Hacker Newsnew | past | comments | ask | show | jobs | submitlogin
Mega, the new MegaUpload, to launch on January 19 (kim.com)
92 points by sgarbi on Jan 17, 2013 | hide | past | favorite | 49 comments


In the past, securely storing and transferring confidential information required the installation of dedicated software. The new Mega encrypts and decrypts your data transparently in your browser, on the fly. You hold the keys to what you store in the cloud, not us.

It seems a good idea to me, maybe because I thought of it before :-) I'm not sure how well they will monetize it. I've read that economies come from detecting duplicates and archiving contents just once. But from the customer POV, that would be a strong feature.


I did something very similar with https://truefriender.com/ with a shared key and a private key.
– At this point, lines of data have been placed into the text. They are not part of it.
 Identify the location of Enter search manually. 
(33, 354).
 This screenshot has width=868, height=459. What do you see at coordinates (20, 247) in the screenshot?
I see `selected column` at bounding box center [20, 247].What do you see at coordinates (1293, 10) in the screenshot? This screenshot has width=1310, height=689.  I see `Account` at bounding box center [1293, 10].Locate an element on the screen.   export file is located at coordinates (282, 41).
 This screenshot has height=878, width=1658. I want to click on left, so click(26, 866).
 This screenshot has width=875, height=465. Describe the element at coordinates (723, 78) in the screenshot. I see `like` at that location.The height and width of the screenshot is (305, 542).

If you added a friend you would have the shared key and could then decrypt the content. The content however was invisible to me. I couldn't monetize or get people interested, but I learned a lot from it.


That's cool, I had an idea to do something like that:

For each piece of content (e.g. a photo or video), generate a ~32-byte random string, and symmetrically encrypt the content using that random string as the key. Then encrypt the random string N times using each of your N friends' public keys and give them the result. That way you control access per-item, people you unfriend can't decrypt content you post after the unfriending, and the content itself only has to get encrypted and stored once.

Is that how your thing works? Was it successful from a technical perspective?


That process is essentially how PGP works: https://upload.wikimedia.org/wikipedia/commons/thumb/4/4d/PG...


Ah, interesting. What's the rationale for using the intermediate random key when sending the content to only one recipient?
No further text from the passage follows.